Exact copies of the lines from the one holding "The image size is (616, 426)." through the last line of the entries below are to be printed, with pictures omitted.

----- Extracted entries -----

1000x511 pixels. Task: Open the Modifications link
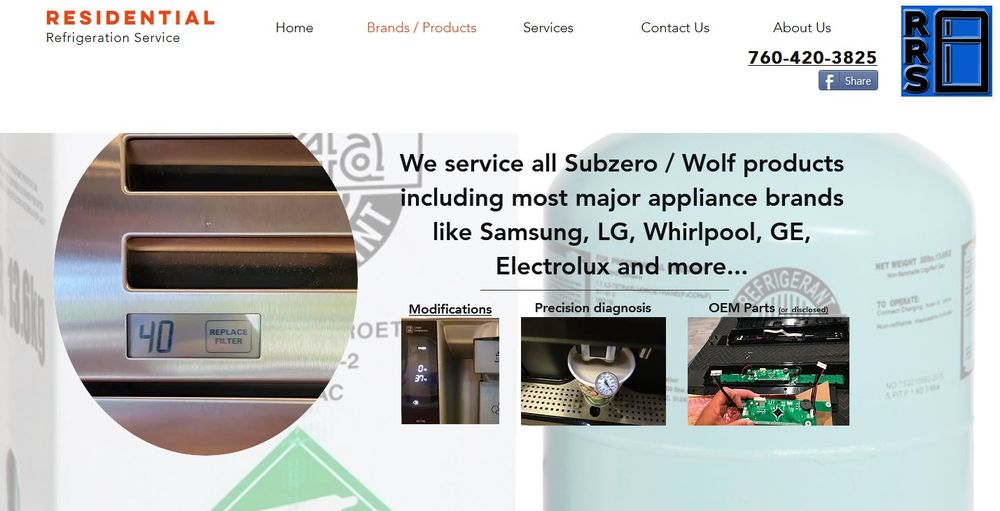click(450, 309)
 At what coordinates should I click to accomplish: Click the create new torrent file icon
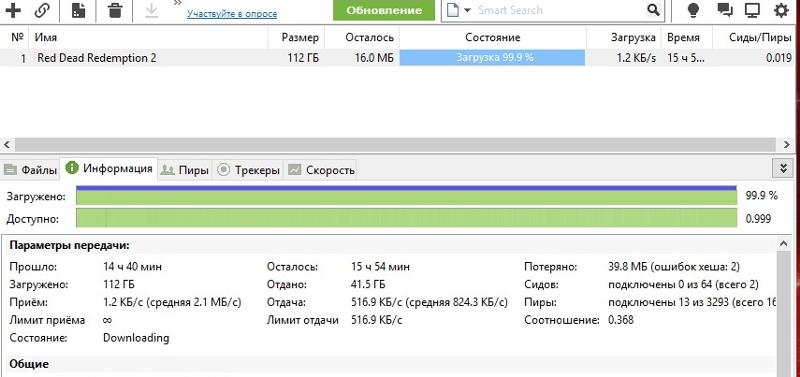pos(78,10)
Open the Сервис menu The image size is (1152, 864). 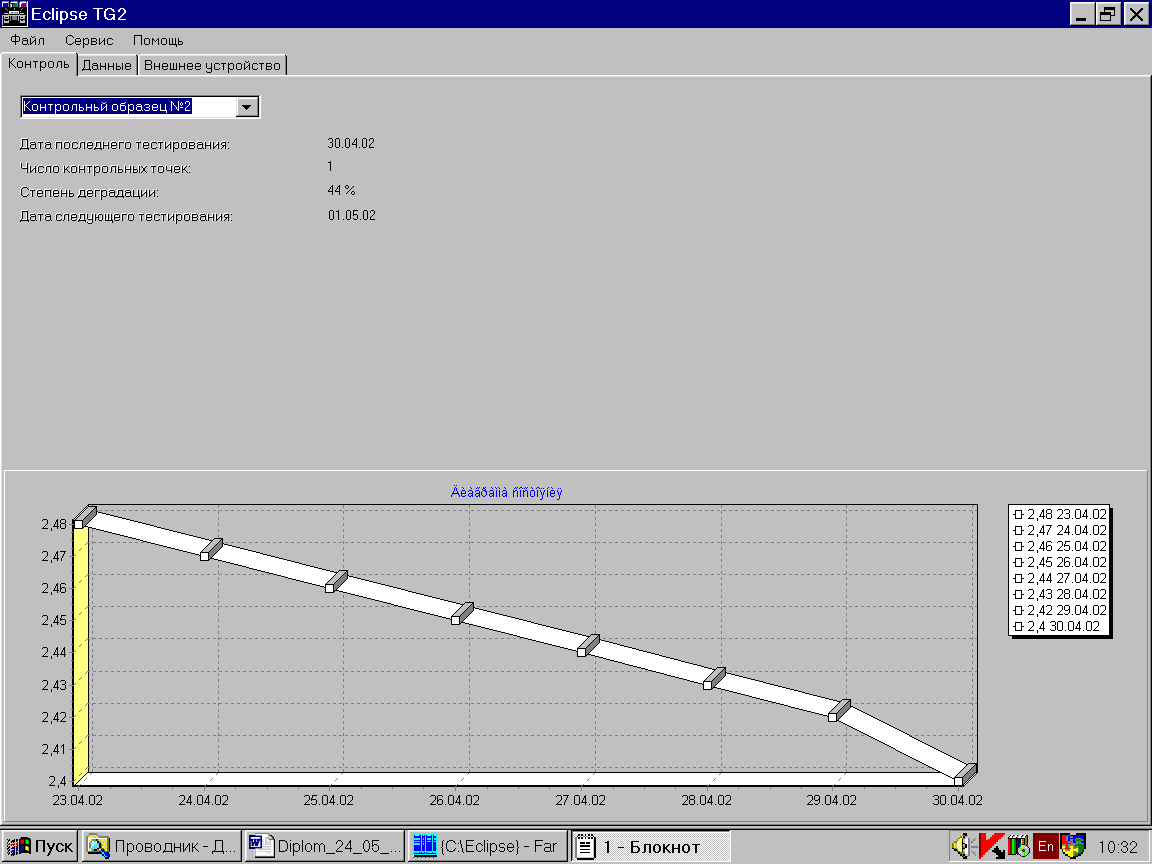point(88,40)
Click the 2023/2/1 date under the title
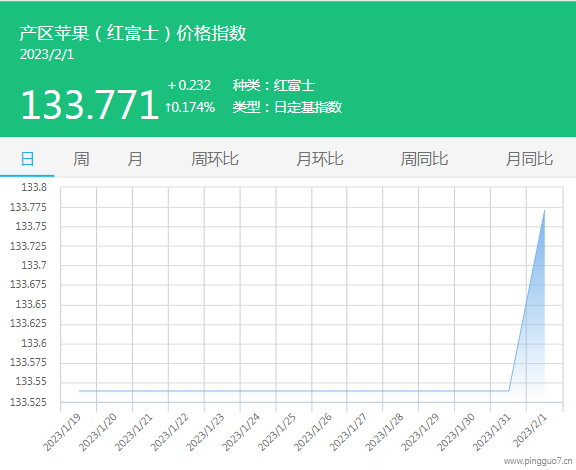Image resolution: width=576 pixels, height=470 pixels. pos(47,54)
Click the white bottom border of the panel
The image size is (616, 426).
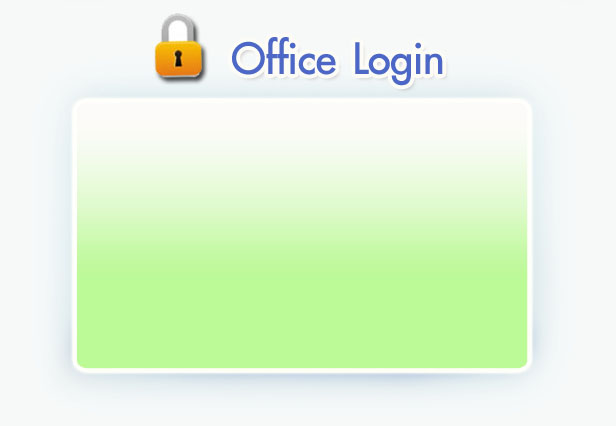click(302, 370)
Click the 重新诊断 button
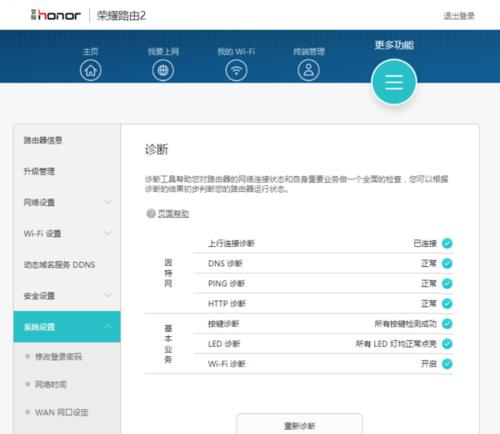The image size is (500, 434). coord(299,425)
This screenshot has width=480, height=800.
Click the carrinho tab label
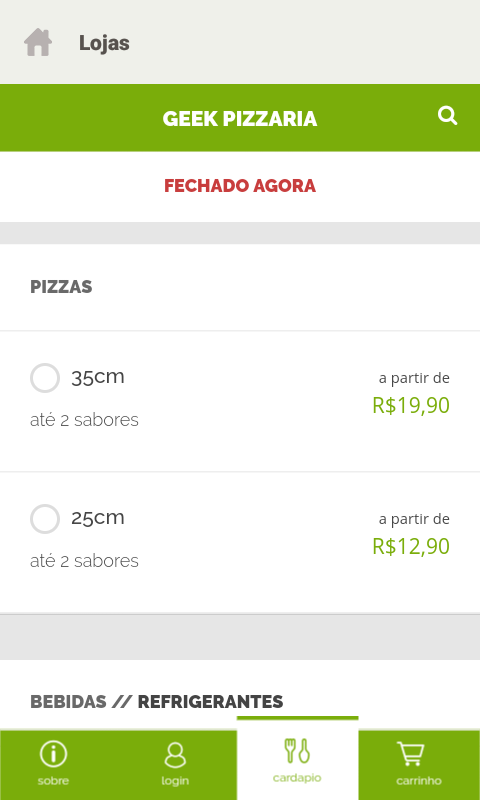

-----

* [Result]
The image size is (616, 426).
click(302, 370)
Click the 重新诊断 button
The image size is (500, 434). coord(299,425)
This screenshot has width=480, height=800.
Click the carrinho tab label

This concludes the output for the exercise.